REPUBLIKA.CO.ID, JAKARTA -- Guru Besar Ilmu Politik dan Keamanan Universitas Padjadjaran (Unpad) Muradi menilai bahwa penempatan prajurit TNI dalam jabatan sipil tetap merujuk Pasal 47 ayat (2) Undang-Undang Nomor 34 Tahun 2004 tentang Tentara Nasional Indonesia (UU TNI).
Pasal 47 ayat (2) UU TNI mengatur prajurit TNI dapat menduduki jabatan sipil pada institusi yang membidangi koordinator bidang politik dan keamanan negara, pertahanan negara, sekretaris militer presiden, intelijen negara, sandi negara, lembaga ketahanan nasional, dewan pertahanan nasional, SAR nasional, narkotika nasional, dan Mahkamah Agung.

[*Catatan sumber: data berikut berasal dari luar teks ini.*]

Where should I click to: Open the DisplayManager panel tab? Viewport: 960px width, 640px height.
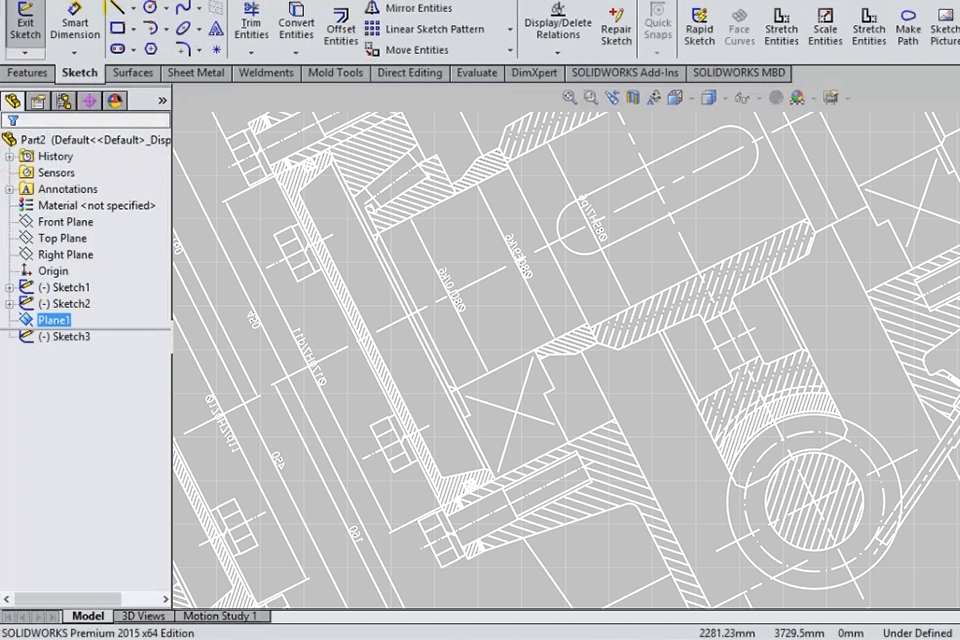point(115,101)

"Penempatan pada bidang-bidang lain, kalau enggak jelas, jadi akan mengancam. Ancaman itu bukan cuma ancaman militer terhadap sipil, melainkan mengancam militer jadi tidak profesional," kata Profesor Muradi saat dihubungi Antara dari Jakarta, Rabu.
Prof Muradi menyampaikan pernyataan tersebut ketika ditanya mengenai wacana perluasan penempatan prajurit pada jabatan sipil dalam Rancangan Undang-Undang tentang Perubahan UU TNI (RUU TNI).
"Untuk perluasan ini, saya cenderung memandang lebih banyak mudaratnya ketimbang positifnya buat tentara karena mereka akhirnya nanti tidak fokus pada kerja-kerja pertahanan negara," ujarnya.
Oleh sebab itu, dia mengingatkan kepada prajurit TNI harus tetap profesional sehingga perluasan penempatan tidak diperlukan. "Mereka itu jadi tentara ya 'kan bukan pengin jadi petani, bukan pengin jadi ahli perhubungan, justru mereka adalah untuk membela negara," katanya.
Sebelumnya, Komisi I DPR RI yang membidangi pertahanan melaksanakan rapat dengar pendapat Umum (RDPU) pada tanggal 3—4 Maret 2025 untuk mendengar masukan pakar dan lembaga swadaya masyarakat terhadap isu-isu terkait dengan RUU TNI.
Salah satu masukan yang dibahas dalam RDPU tersebut adalah anggota TNI diperbolehkan mengisi jabatan sipil di luar ketentuan Pasal 47 ayat (2) UU TNI.